I have heard many things about the movie; mostly bad things about its violent story and images. My partner has on various occasions suggested I not watch it when I have felt the urge. My grrrl friend, who is a very critical thinker and hard core feminist, suggested I not indulge for the violence being too gratuitous. Fans of Megadeth take on the nick name of droogie, with love and affection for each other and for the band. So, how bad can it be?

The movie begins and I already see it as something comical and over the top. The visuals suggest the meaning and message of the film: this is an exploration into the effects of hegemonic masculinity, group dynamics and power. The phallus springs very quickly to mind.

There are symbols of the phallus everywhere. Jean-Joseph Goux, The Phallus: Masculine Identity and the “Exchange of Women” explains the phallus as the “object of a true cult in the ancient world”. The phallus of the Osiris myth “comes “in place” of the missing penis. Not only is it a replacement organ that “stands in place” of the one definitively lost, but that place holder has, in opposition to the real and missing penis, an artificial existence”. Here is where Goux’s work gets interesting; “the phallus is a fabrication. It is a constructed model. It is an artefact that stimulates what is missing, at the same time rendering it sacred and larger than life to make it a cult object”

The phallus in this film is a cult object. It is not real, it does not actually exist per say, but the image of the phallus is everywhere. It is shown in the costume of the droogies; the white pants with the emphasized jock strap created for masculine exaggeration. The phallus exists in the scene with DeLarge and his droogie; DeLarge’s crotch  in his droogie’s face playing with the image and representation of the phallus, causing the audience to wonder about homosocial (erotic?) tendencies with the male dominated group and its participation.

The phallus is so prominent in the murder scene I couldn’t help but say aloud “someone must have written about this. Someone must have deciphered this”. Maybe not for this movie, but it has been done in theory and I was sure that the huge phallus entering the mouth of Delarge’s victim symbolized much more than murder. What of the phallus as a weapon? It greatly intrigued me.

And what of us heavy metal fans that call ourselves droogies?  The use of music is throughout the movie. DeLarge loves Beethoven. There is a similarity here. Heavy metal fans are very snobby with our love of music. Metal is the be all, end all. It is a way of life for us. It is a form of expression. It is our brotherhood, our alliance, our means to get through the hard times. Imagine someone would taint that love? Imagine someone would use it to turn us against our music, the one thing that keeps us together and strong?
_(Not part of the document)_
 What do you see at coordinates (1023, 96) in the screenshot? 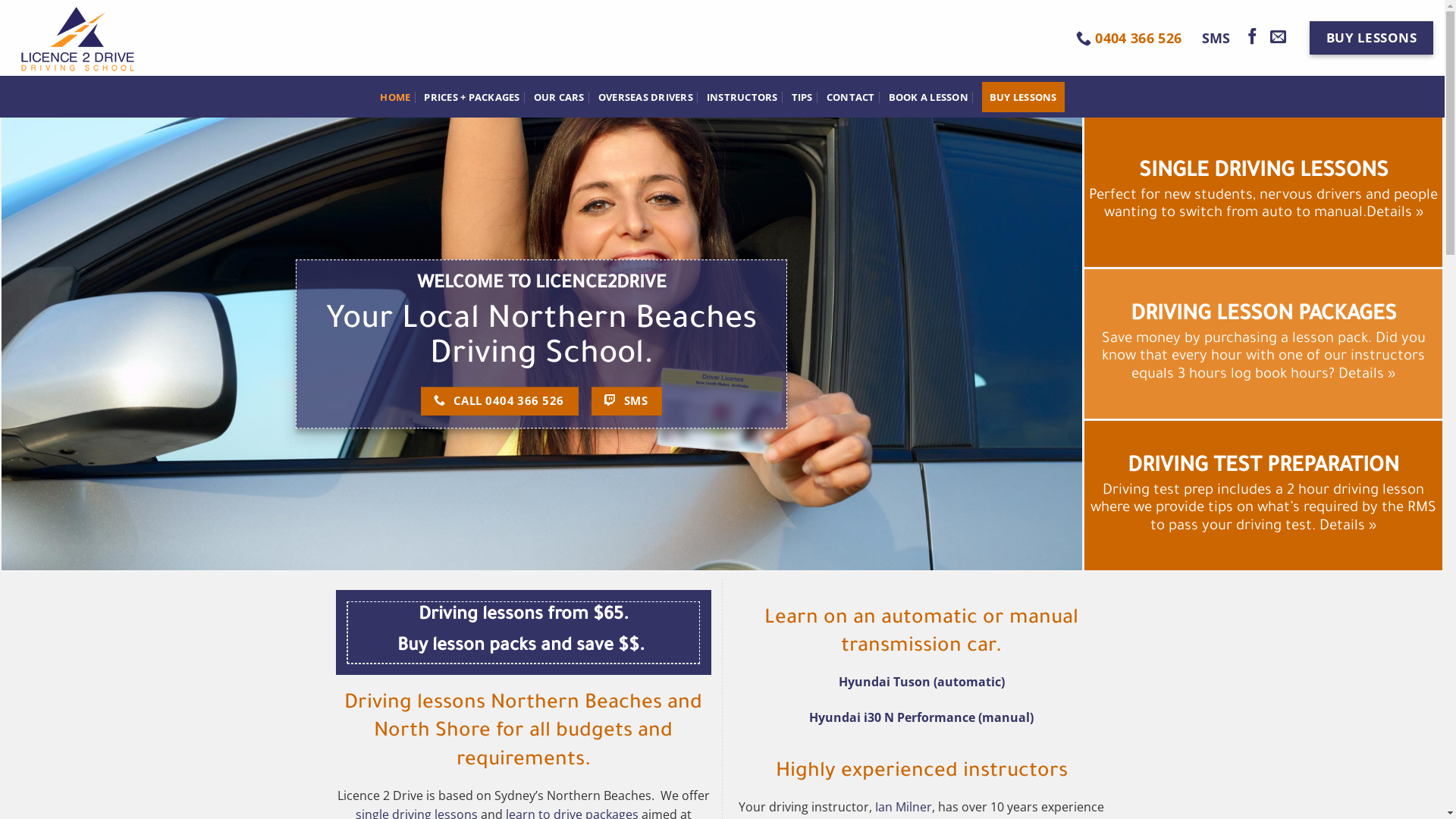
I see `'BUY LESSONS'` at bounding box center [1023, 96].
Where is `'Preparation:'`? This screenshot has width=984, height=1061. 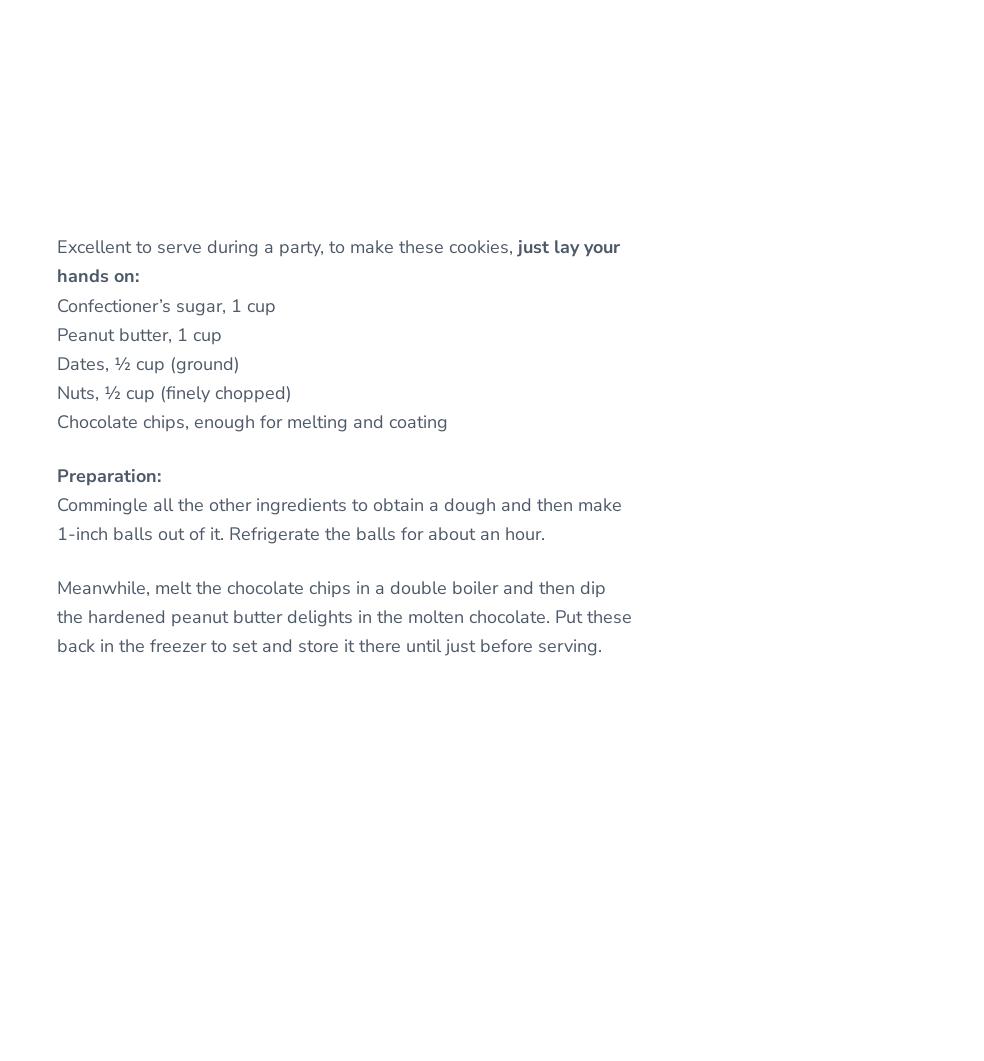 'Preparation:' is located at coordinates (108, 475).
There is much more to this. And I use terminology that is sexist perhaps, calling us a “brotherhood”. Well, I mean it in the most affectionate of terms. I mean it in the sense that I am included and I am female. I am part of this group of droogies and yet I feel more of a connection with Delarge? Why you may ask?  DeLarge is a leader, not a follower, and yet he is a droogie. Or is he?  

What of our “faithful narrator” our “humble narrator?” How can you evil narcissistic droogies like such a hateful creature? Being a literature major and a true lover of novels and reading I will tell you why we love Alexander DeLarge and it is not because of  the ultra-violence. (If you would like to read critiques of the film in relation to it’s problematic visuals, you can find it online. The material is abundant.) Alexander speaks to us like we are his friend. When he commits violence and pays for the violence he commits, we are with him. We are meant to connect with the leader and this is why it is so interesting, compelling, problematic, lasting, and thought-provoking. DeLarge, the protagonist/antagonist addresses us, the audience, the reader, the friend, the true droogie, and we respond. We are with him for the ride as  the “faithful” droogie.

This, my friends, is a technique that works for the audience and reader. Like the work of Dexter, we side with the bad guy due to his loyalty and honesty to us as a narrator. The moral complications do not matter as much as the faithful, loyal relationship that exists between the audience and the leader.